Leapfrog Group CEO: HIT funds should go toward ensuring systems are safe

Technology is meant to make work at hospitals easier and improve patient care, but often installing new systems can go awry and many health administrators lack experience with the new tools, according to Leah Binder, president and CEO of the nonprofit Leapfrog Group.

Administrators make rookie mistakes, and when things go wrong they panic, Binder writes at the Wall Street Journal. In addition, they look to technology to solve all issues, be they human or managerial.

"This management problem is very serious, at the roots of widespread dissatisfaction ... from physicians, nurses and other clinicians who are not happy when their hospitals convert to digital solutions," she says.

Leapfrog Group offers a test for hospitals to see if their systems for processing medication orders work correctly. However, Binder says her organization finds that medication orders made in IT systems often don't alert to errors, and 1 in 6 of the orders that could kill a patient don't get stopped by the system.

Little of the money flowing into health IT is meant for hospitals to ensure and prove their new systems are safe, she writes.

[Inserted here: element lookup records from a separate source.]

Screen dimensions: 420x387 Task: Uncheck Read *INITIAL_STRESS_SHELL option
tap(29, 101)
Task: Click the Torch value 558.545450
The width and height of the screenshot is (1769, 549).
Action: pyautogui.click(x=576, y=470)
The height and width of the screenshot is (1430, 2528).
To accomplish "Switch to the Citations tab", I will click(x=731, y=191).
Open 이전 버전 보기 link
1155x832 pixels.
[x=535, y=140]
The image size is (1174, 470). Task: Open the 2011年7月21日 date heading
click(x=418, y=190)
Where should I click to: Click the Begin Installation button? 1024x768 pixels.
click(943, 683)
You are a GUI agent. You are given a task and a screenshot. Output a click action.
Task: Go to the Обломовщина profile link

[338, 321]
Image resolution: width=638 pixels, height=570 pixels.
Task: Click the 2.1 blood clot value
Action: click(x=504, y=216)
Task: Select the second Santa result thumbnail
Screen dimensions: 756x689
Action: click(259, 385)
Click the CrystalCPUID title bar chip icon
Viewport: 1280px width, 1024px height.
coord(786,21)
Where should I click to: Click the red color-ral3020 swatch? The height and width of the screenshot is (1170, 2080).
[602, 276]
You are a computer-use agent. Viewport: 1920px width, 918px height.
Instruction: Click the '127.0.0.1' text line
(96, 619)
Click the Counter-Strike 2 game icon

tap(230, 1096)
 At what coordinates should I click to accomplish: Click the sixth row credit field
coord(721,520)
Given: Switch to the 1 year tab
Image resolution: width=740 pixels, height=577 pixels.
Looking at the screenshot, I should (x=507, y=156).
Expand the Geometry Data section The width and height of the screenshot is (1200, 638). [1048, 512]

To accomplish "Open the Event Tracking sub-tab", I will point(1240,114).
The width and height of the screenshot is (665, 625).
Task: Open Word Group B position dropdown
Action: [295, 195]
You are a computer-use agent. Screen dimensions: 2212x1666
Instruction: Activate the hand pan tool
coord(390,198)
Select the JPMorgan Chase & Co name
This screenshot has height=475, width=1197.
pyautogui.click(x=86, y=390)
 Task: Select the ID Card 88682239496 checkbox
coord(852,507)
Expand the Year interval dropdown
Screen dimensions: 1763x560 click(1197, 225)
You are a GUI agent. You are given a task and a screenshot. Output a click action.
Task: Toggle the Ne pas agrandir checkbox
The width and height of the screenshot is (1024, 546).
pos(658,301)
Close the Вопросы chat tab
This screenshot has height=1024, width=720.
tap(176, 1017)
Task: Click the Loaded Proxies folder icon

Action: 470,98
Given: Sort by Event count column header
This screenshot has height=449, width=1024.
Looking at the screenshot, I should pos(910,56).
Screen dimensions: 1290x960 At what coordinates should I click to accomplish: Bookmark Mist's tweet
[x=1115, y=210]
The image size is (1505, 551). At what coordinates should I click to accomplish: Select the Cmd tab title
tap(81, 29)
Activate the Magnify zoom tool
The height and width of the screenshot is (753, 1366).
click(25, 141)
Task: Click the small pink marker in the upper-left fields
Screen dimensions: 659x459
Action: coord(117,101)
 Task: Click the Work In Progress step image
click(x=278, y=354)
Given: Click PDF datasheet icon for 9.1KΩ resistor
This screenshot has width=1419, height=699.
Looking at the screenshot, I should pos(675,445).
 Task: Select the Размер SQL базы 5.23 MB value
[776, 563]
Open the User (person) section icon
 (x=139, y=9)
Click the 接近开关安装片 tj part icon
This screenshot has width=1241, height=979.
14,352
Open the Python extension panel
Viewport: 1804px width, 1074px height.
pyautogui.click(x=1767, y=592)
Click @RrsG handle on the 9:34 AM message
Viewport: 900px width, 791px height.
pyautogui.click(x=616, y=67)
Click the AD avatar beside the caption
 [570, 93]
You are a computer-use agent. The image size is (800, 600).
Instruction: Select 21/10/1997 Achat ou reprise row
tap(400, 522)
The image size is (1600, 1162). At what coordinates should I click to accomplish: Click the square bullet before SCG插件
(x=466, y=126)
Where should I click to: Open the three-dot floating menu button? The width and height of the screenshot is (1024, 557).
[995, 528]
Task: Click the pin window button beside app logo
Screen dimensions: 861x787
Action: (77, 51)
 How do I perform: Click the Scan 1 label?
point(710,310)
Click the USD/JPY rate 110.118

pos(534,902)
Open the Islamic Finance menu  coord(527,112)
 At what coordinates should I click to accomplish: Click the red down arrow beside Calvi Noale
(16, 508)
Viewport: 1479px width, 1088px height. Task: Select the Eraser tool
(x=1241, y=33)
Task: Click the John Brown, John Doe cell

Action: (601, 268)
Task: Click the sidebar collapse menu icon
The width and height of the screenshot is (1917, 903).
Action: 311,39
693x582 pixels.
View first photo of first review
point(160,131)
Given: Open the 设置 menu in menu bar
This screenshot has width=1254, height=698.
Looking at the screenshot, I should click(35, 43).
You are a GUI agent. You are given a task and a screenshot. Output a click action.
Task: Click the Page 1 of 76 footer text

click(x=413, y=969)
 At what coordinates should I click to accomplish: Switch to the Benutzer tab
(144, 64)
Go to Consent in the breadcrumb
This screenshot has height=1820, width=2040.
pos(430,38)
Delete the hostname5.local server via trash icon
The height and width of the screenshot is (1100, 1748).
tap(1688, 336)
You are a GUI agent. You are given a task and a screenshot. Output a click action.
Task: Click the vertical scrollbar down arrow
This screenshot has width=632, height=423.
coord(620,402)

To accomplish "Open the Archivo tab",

"Perhaps that sounds boring compared with the wiz-bang breakthroughs promoted in the booming IT marketplace. But for us humble patients, good stewardship of the technology is about as mundane as life and death," Binder says.

In 2010, Leapfrog called for federal oversight of computerized physician order (CPOE) systems. Two years later, the nonprofit said there had been a major improvement in the ability of CPOE systems to detect medication errors.

However, nearly 80 percent of erroneous medication orders could be entered in CPOE systems, and more than half "sailed right through," with little or no difficulty or warnings, according to research published at BMJ Quality & Safety this January.